TEXT.
# # #

A less famous tripoint of those three powers had already existed near the village of Niemirów following the 1795 Third Partition of Poland, which ended the Polish–Lithuanian Commonwealth. Here the Prussian province of New East Prussia and Austrian West Galicia bordered on Russia. The creation of the Duchy of Warsaw on former Prussian territory by Napoleon I in 1807 erased it, and the Duchy's transformation into Congress Poland and the condominium of Kraków in 1815 led to a more stable tripoint at a new location, which lasted for over a century. The Congress Kingdom of Poland would however lose most of its autonomy after the November Uprising in 1830/31 and the January Uprising in 1863/64, later becoming incorporated as Russian Vistula Land (Privislinsky Krai). Finally, until the creation of the German Empire in 1871, the spot was known as the Three Countries' Corner (Dreiländereck).

# # #

PROVIDED DATA.
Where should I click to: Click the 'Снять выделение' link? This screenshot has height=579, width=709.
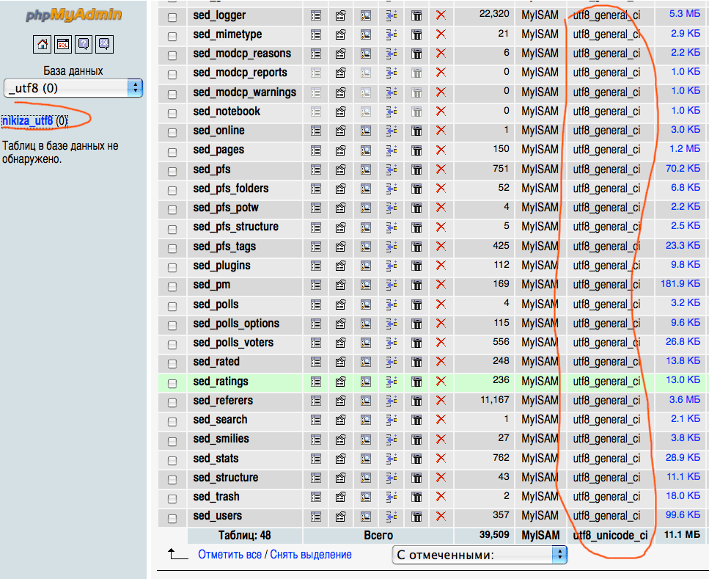point(311,555)
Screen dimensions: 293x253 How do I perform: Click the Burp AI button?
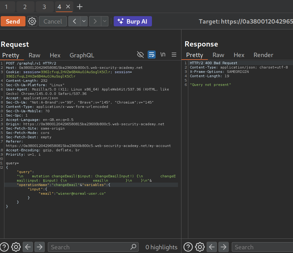(x=133, y=21)
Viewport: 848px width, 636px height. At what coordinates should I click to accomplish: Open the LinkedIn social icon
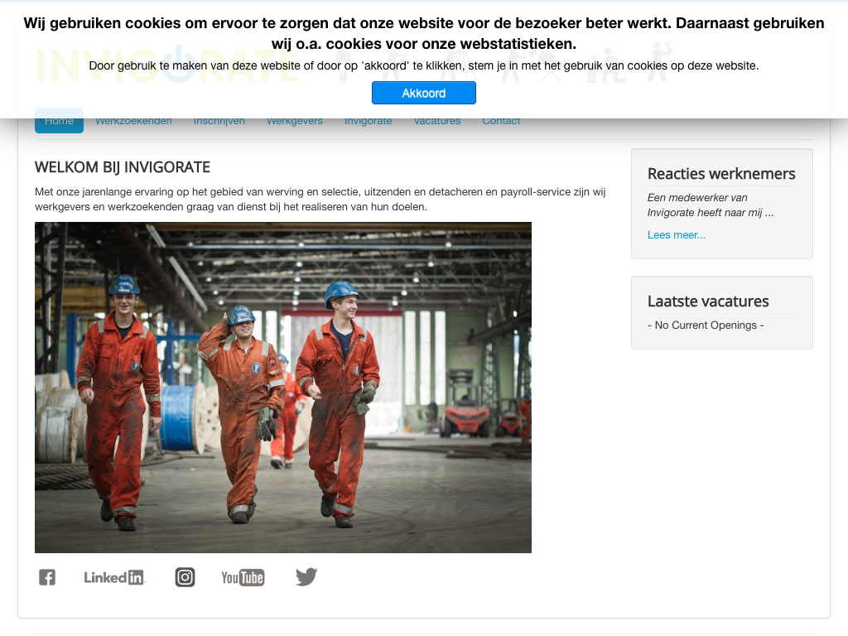pos(114,577)
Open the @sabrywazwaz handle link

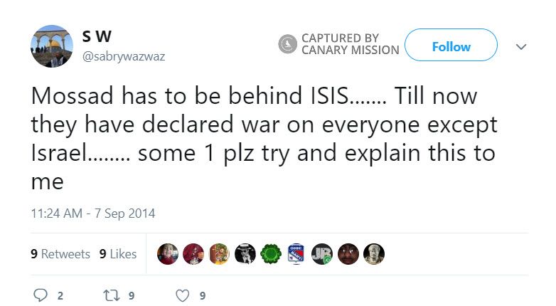pyautogui.click(x=124, y=56)
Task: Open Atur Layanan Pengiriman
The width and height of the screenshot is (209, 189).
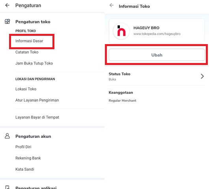Action: click(37, 100)
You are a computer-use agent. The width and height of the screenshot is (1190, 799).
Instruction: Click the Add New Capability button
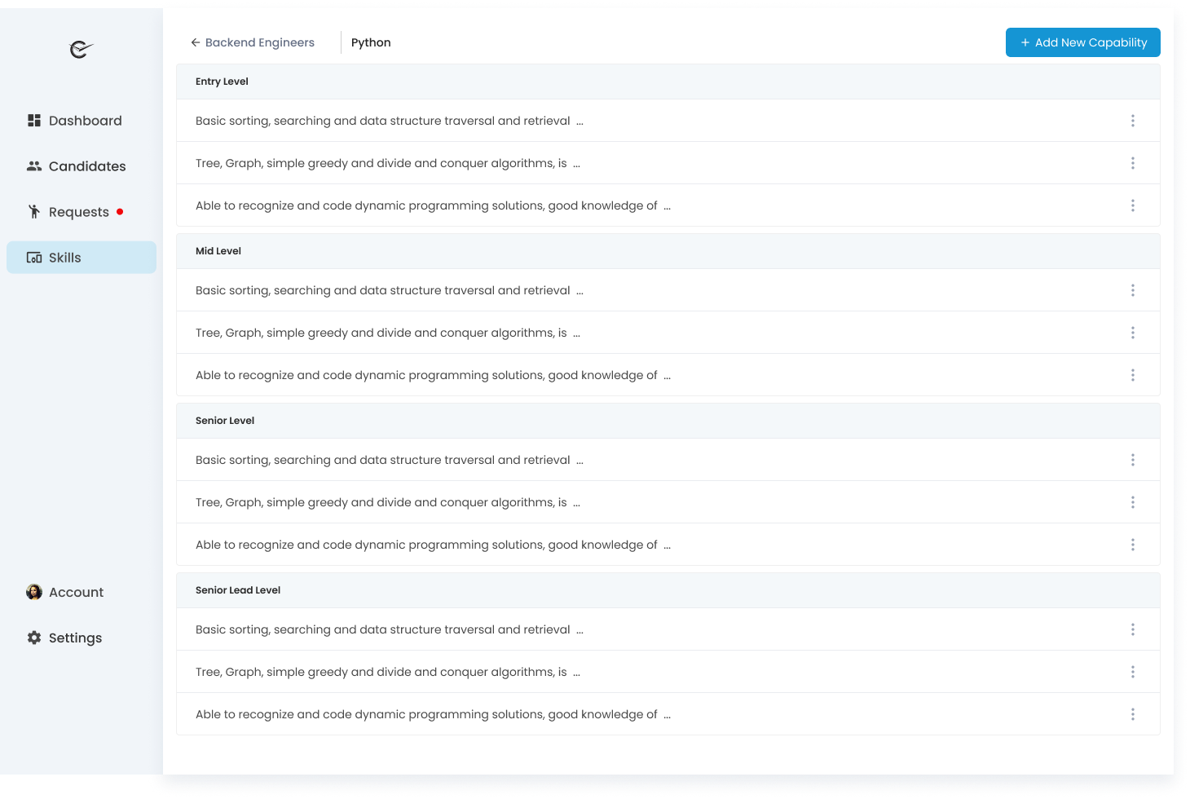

# # #

EXERCISE TASKS.
(1) In the tripoint text, rewrite the paragraph beginning "A less famous tripoint of those three powers" as a brief bulleted list that keeps its main facts.
(2) List every year or span of years that the tripoint text mentions.
(3) Pick up the tripoint text after its last sentence and continue it.

ANSWERS.
(1)
- A tripoint of the three powers existed near the village of Niemirów after the 1795 Third Partition of Poland, which ended the Polish–Lithuanian Commonwealth.
- There, Prussian New East Prussia and Austrian West Galicia bordered Russia.
- Napoleon I erased this tripoint in 1807 by creating the Duchy of Warsaw on former Prussian territory.
- In 1815 the Duchy became Congress Poland and the condominium of Kraków. This produced a more stable tripoint at a new location that lasted over a century.
- Congress Poland lost most of its autonomy after the November Uprising (1830/31) and the January Uprising (1863/64). It was later incorporated as Russian Vistula Land (Privislinsky Krai).
- Until the German Empire was created in 1871, the spot was called the Three Countries' Corner (Dreiländereck).

(2) 1795, 1807, 1815, 1830/31, 1863/64, 1871

(3)
From 1871 it assumed its most famous name: the Three Emperors' Corner. Until World War I, the tripoint was a popular tourist spot, particularly from the German Empire. Two riverboats toured its vicinity, and in 1907, the German authorities had a 22 m-high Bismarck tower erected on the Przemsza shore according to the standard Götterdämmerung design by Wilhelm Kreis. As reported in contemporary newspapers, between 3,000 and 8,000 people visited the spot every week.

The tripoint was abolished with the establishment of the Polish voivodeships of Kraków and Kielce on the former Austro-Hungarian and Russian territory in 1919. The German territory also fell to the Polish Silesian Voivodeship upon the Upper Silesian plebiscite in 1921. Finally, in the place of the corner, there existed a tripoint of three Polish voivodeships in the interwar period: Silesian voivodeship (Mysłowice), Kraków voivodeship (Jaworzno) and Kielce voivodeship (Sosnowiec). The Bismarck tower survived for a little over a decade, and was briefly renamed the Freedom Tower, before Silesian voivode Michał Grażyński had it demolished from 1933 onwards; the stones were used to build the Cathedral of Christ the King in Katowice.

Currently located in an industrial area, the tripoint is a minor tourist attraction in Poland. Since 2004, it was marked by a memorial plaque, which—slightly incorrectly—referred to the spot as where three territories annexed in the Partitions of Poland met. A new plaque was amended in 2012.

Between 1774 and 1877, a similar imperial tripoint existed by the city of Novoselytsia on the Prut River: the one between the Austrian (in Bukovina), Russian (in Bessarabia) and Ottoman (in the United Principalities) empires.